Fragmento del documento:
Este tipo de novela, la epopeya de una familia compuesta por un buen número de protagonistas en tiempos convulsos, es casi tan antiguo como la literatura y ha sido tratado con multitud de variaciones; excepto en los casos extremos, tales novelas resultan más interesantes cuanto más atractiva sea la época en que se desarrollan o más sugestivos sean los avatares en que se desenvuelven los protagonistas. En el caso de Una saga moscovita se añade a ambas variantes un tratamiento estilístico si no original si, al menos, aplicado con una destreza sorprendente: la mezcla de ficción y realidad en doble sentido. En un primer nivel de la distinción, se alternan los capítulos que componen la historia de ficción, la vida y los avatares de la familia moscovita Grádov desde 1921 y siguiendo su periplo a través de tres generaciones hasta mediados de los años 50, con lo que el autor llama entreactos y que consiste en fragmentos entresacados de las hemerotecas de los mismos períodos. Ahí tenemos, pues, la ficción y la realidad, pero Aksiónov imprime un nuevo sentido a la dicotomía inyectando elevadas dosis de realidad en la parte novelesca, con lo que la ficción parece real, y recogiendo de los documentos de la época aquellos cuyo absurdo -sobre todo los procedentes de los medios de comunicación oficiales- los adjudica, sin ningún esfuerzo, al terreno de la ficción. Mediante este recurso, con el añadido de la interacción de personajes reales con los ficticios, Aksiónov construye una epopeya de corte clásico -y clásicamente rusa, si atenemos a una tradición que el autor sigue y en la que se reconoce- en la que la mezcla de elementos míticos y reales alcanza un grado de virtuosismo notable.

Al mismo tiempo, también el manejo de la trama, múltiple por definición y extensa en su materialización -alrededor de mil doscientas páginas-, requiere algunos recursos que no la conviertan en una sucesión de lugares comunes y clichés prefabricados. Uno de los procedimientos más efectivos, en este caso, es el uso del contraste: el avance de dos acciones paralelas, en el mismo capítulo, fruto de una misma situación de partida que, repentinamente, queda dividida en dos líneas narrativas cuya simultaneidad en el tiempo y sucesión intercalada, acentúan el efecto dramático de ambas -por ejemplo, una fiesta en una dacha familiar y una operación quirúrgica del padre de la saga-; y el cambio súbito de dirección del proceso: mientras una se acerca a su final, relajada ya la tensión narrativa, la otra se acelera hasta alcanzar el clímax.

Datos aportados:
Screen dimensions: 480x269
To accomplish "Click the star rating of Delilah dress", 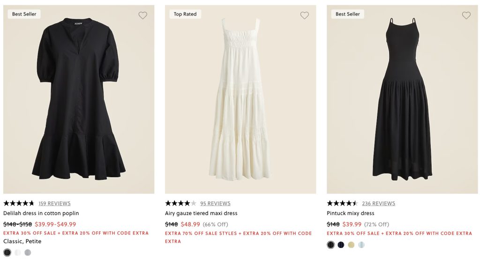I will pyautogui.click(x=19, y=203).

Tareas por realizar:
(a) Enumera todos los incisos que el texto sobre Una saga moscovita encierra entre guiones.
(b) Copia al pie de la letra el pasaje del texto sobre Una saga moscovita que va desde "Al mismo tiempo, también" hasta "alcanzar el clímax.".

Las respuestas:
(a)
sobre todo los procedentes de los medios de comunicación oficiales
y clásicamente rusa, si atenemos a una tradición que el autor sigue y en la que se reconoce
alrededor de mil doscientas páginas
por ejemplo, una fiesta en una dacha familiar y una operación quirúrgica del padre de la saga

(b)
Al mismo tiempo, también el manejo de la trama, múltiple por definición y extensa en su materialización -alrededor de mil doscientas páginas-, requiere algunos recursos que no la conviertan en una sucesión de lugares comunes y clichés prefabricados. Uno de los procedimientos más efectivos, en este caso, es el uso del contraste: el avance de dos acciones paralelas, en el mismo capítulo, fruto de una misma situación de partida que, repentinamente, queda dividida en dos líneas narrativas cuya simultaneidad en el tiempo y sucesión intercalada, acentúan el efecto dramático de ambas -por ejemplo, una fiesta en una dacha familiar y una operación quirúrgica del padre de la saga-; y el cambio súbito de dirección del proceso: mientras una se acerca a su final, relajada ya la tensión narrativa, la otra se acelera hasta alcanzar el clímax.